#### Reading text

Following another disbandment due to World War II, Sneinton reformed in July 1947, also absorbing local club Trent Rangers. According to the Nottingham Evening Post, it was "realised that a lot of hard work will be necessary to restore the ... club to the old time high position". In 1948, the team started playing on a pitch at Colwick Wood Park, thereby returning to Sneinton after contesting one season at a venue outside the district. The club moved to Division Three of the Notts Amateur League, finishing seventh in 1949–50 and with steady finances. After a loss to Bakersfield in the 1951–52 campaign, the Nottingham Football Post commented that the team "appeared to be too individualistic".

The club had achieved promotion to Division Two by 1956–57. In 1957–58, the team's prolific goal-scoring led to an undefeated run lasting almost three months. The Football Post commented that year that "the Sneintonians are doing very well", but just two years later, during the 1959–60 season, argued that the team was "lacking in a marksman" and "need[ed] more punch in attack". Illnesses and outside work commitments within its part-time squad were a challenge for the club, but the Football Post still acknowledged the high quality of Sneinton's teamwork, goalkeeping, and defence.

During 1965–66, the club struggled to field a full team at times, occasionally requiring its secretary to play. Sneinton experienced poor form in the 1967–68 season, but avoided relegation, and again transferred leagues a year later, ahead of the 1969–70 season, to rejoin Division Two of the Notts Alliance. The first season saw the team endure mediocre League performances and disciplinary issues, but by the 1976–77 campaign was described by the Football Post as "much-improved". In spite of this, Sneinton suffered some heavy defeats; the team lost 9–0 to Rolls-Royce Welfare in 1977–78, and lost by the same score to Worthington Simpsons Reserves during the following season. Sneinton won the division in 1984–85, gaining promotion to Division One; it later topped that level in 1992–93 to reach the Notts Alliance's pinnacle Senior Division.

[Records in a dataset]
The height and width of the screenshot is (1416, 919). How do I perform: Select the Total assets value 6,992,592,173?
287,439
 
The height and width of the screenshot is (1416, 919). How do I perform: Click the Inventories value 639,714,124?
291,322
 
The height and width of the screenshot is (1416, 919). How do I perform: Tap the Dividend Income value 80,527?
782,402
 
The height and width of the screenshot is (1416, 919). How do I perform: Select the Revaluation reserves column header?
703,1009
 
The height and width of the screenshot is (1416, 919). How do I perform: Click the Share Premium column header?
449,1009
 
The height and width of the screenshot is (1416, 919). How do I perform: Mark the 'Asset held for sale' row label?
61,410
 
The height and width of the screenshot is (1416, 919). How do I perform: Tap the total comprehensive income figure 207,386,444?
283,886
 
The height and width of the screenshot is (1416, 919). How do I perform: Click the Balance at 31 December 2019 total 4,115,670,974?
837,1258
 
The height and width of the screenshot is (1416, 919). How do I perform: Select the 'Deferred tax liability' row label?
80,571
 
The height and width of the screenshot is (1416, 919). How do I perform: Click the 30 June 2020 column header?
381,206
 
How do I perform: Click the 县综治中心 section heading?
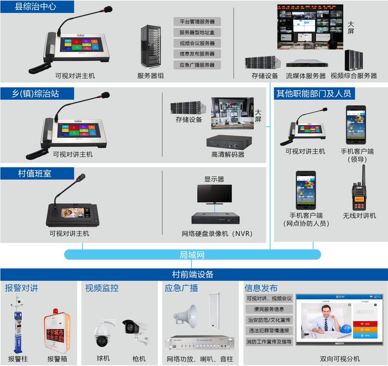[x=35, y=7]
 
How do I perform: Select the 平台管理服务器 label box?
[x=197, y=22]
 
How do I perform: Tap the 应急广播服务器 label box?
[x=197, y=65]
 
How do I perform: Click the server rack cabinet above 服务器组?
[x=150, y=46]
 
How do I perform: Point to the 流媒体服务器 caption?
[x=306, y=76]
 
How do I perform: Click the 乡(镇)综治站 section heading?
[x=35, y=94]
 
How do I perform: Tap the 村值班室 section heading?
[x=35, y=174]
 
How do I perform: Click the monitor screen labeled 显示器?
[x=214, y=193]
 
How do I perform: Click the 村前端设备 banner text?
[x=193, y=274]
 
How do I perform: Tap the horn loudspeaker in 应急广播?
[x=186, y=315]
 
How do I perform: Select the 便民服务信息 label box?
[x=269, y=309]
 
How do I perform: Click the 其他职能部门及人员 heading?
[x=313, y=94]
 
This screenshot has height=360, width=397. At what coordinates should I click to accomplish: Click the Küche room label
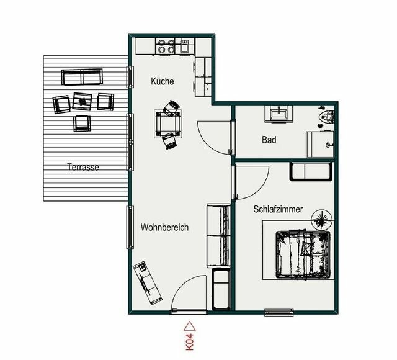coord(163,81)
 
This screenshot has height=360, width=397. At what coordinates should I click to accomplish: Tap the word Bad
coord(269,140)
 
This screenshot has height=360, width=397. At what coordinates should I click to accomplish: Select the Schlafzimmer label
coord(278,209)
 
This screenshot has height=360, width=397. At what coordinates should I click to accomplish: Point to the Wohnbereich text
coord(164,227)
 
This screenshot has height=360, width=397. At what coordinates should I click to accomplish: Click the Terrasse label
coord(83,167)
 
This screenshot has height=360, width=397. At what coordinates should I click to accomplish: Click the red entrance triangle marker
coord(190,325)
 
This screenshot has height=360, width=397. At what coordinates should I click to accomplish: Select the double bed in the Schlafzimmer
coord(302,253)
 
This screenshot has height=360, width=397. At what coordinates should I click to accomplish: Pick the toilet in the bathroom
coord(327,116)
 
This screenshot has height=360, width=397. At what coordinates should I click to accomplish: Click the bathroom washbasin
coord(280,113)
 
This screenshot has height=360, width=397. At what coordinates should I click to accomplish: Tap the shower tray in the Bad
coord(321,145)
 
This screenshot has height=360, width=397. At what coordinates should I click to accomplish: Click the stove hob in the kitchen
coord(166,45)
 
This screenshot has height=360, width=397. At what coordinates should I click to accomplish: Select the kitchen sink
coord(185,45)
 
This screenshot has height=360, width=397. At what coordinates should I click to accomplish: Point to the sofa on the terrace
coord(81,78)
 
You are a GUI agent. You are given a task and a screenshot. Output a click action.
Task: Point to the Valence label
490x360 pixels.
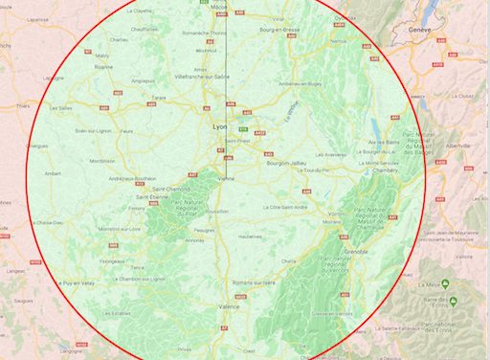click(230, 306)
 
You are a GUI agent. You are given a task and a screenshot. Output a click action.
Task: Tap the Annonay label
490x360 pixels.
click(195, 241)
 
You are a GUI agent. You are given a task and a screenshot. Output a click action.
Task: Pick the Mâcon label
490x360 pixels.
click(219, 6)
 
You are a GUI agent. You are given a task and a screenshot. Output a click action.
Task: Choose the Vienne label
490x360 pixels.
click(227, 178)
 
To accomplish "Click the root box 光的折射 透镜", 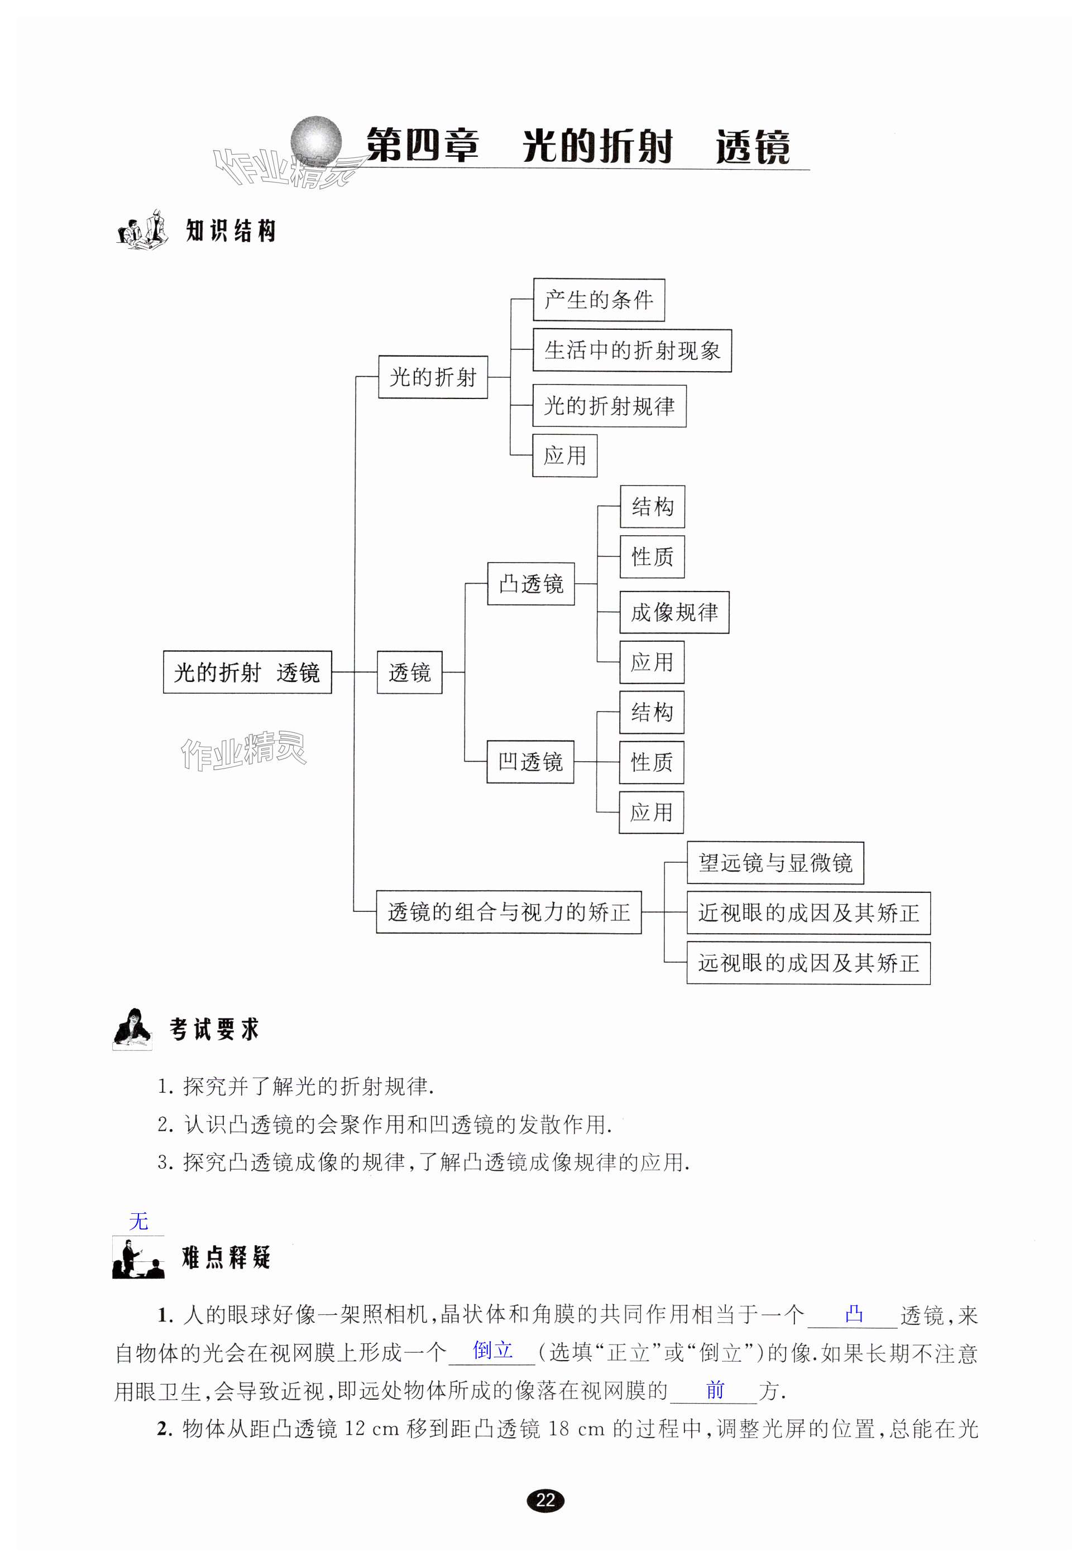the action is pyautogui.click(x=247, y=672).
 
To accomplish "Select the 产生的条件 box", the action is pyautogui.click(x=598, y=300).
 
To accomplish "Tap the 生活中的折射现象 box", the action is pyautogui.click(x=631, y=350).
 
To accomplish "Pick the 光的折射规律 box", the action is pyautogui.click(x=609, y=406).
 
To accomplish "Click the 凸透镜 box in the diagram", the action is pyautogui.click(x=530, y=584).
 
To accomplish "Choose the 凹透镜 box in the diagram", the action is pyautogui.click(x=530, y=762).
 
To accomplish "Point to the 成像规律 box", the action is pyautogui.click(x=674, y=612).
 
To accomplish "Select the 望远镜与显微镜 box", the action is pyautogui.click(x=775, y=863).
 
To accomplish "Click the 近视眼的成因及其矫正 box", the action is pyautogui.click(x=808, y=913).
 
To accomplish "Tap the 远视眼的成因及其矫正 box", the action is pyautogui.click(x=808, y=963).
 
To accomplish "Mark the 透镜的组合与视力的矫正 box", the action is pyautogui.click(x=509, y=912).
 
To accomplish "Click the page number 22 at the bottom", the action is pyautogui.click(x=545, y=1500).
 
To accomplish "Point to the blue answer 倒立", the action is pyautogui.click(x=492, y=1350).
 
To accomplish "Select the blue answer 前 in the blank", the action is pyautogui.click(x=715, y=1390).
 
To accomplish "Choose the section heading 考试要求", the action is pyautogui.click(x=214, y=1030).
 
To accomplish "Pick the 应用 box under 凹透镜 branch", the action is pyautogui.click(x=651, y=812).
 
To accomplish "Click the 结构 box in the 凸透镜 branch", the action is pyautogui.click(x=652, y=507).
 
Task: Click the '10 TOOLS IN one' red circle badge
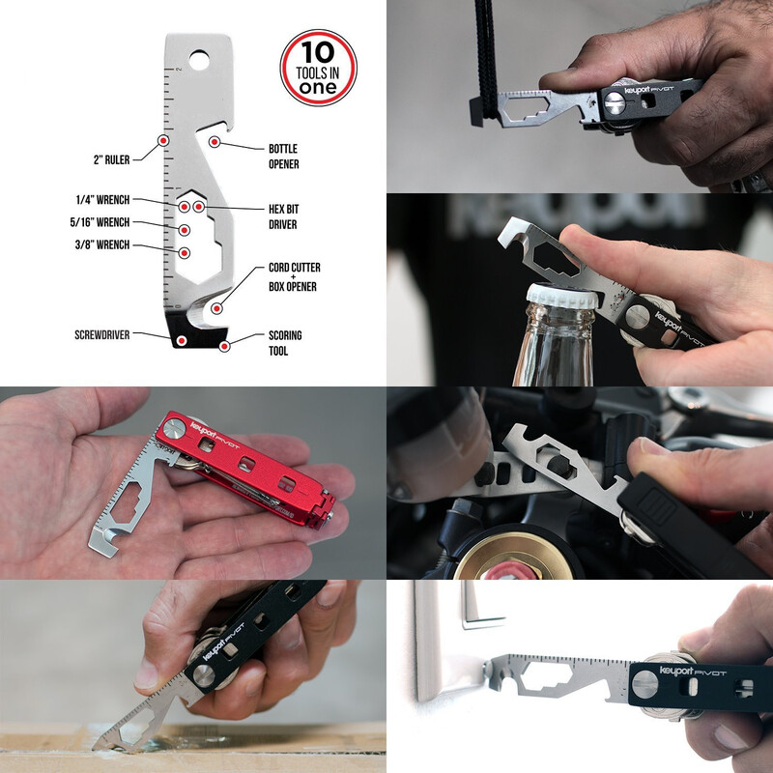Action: tap(319, 68)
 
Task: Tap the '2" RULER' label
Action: tap(111, 159)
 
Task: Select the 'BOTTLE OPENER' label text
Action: tap(283, 157)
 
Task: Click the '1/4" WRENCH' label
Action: tap(102, 200)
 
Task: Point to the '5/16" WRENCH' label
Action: tap(100, 222)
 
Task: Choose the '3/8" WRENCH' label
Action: tap(102, 244)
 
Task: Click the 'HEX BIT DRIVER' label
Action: tap(283, 216)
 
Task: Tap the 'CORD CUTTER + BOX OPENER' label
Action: tap(295, 276)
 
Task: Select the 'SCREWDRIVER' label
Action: tap(102, 334)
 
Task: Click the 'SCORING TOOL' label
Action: tap(285, 343)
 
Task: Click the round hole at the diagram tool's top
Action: tap(199, 60)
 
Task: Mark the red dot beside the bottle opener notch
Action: tap(214, 142)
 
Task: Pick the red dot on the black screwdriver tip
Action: tap(182, 340)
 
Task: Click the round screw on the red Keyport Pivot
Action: tap(174, 428)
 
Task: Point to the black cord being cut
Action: tap(485, 58)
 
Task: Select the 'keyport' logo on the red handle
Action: tap(203, 430)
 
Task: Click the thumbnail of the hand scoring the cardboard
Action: tap(193, 676)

#### Task set
1 - For each statement about the Sneinton club history, say yes or no depending on whether it agrees with the text, and quote the deciding words exactly. (a) Sneinton reformed in July 1947 and took in Trent Rangers. (b) The team lost 9–0 to Rolls-Royce Welfare in 1984–85. (c) During 1959–60 the Football Post said the team was short of a goal scorer.
2 - Take the Sneinton club history further, starting after its final sentence.
The listing is separate material and is not part of the Sneinton club history.

#### Written answers
1 -
(a) Yes: "Sneinton reformed in July 1947, also absorbing local club Trent Rangers."
(b) No: "the team lost 9–0 to Rolls-Royce Welfare in 1977–78"
(c) Yes: "during the 1959–60 season, argued that the team was "lacking in a marksman""

2 -
Eager to move beyond the local amateur scene and advance up the English football pyramid, the club moved to its current ground on Stoke Lane in Gedling, and in 1995–96 joined the Central Midlands Football League at the eleventh tier of the league system. Notwithstanding a reasonable first season, Sneinton was left with no manager and just three players for its 1996–97 campaign. The club's chairman, Bill Stokeld, appointed former players Tommy Brookbanks and Neil Cooper as joint-team managers. Under their stewardship, promotion from the League's Premier Division to its topmost level, the Supreme Division, was achieved in 1997–98. Sneinton's third-place finish in the tenth tier in 2000–01 would ordinarily have secured entrance to the Northern Counties East Football League, but their ground did not meet the minimum standards for the higher Division.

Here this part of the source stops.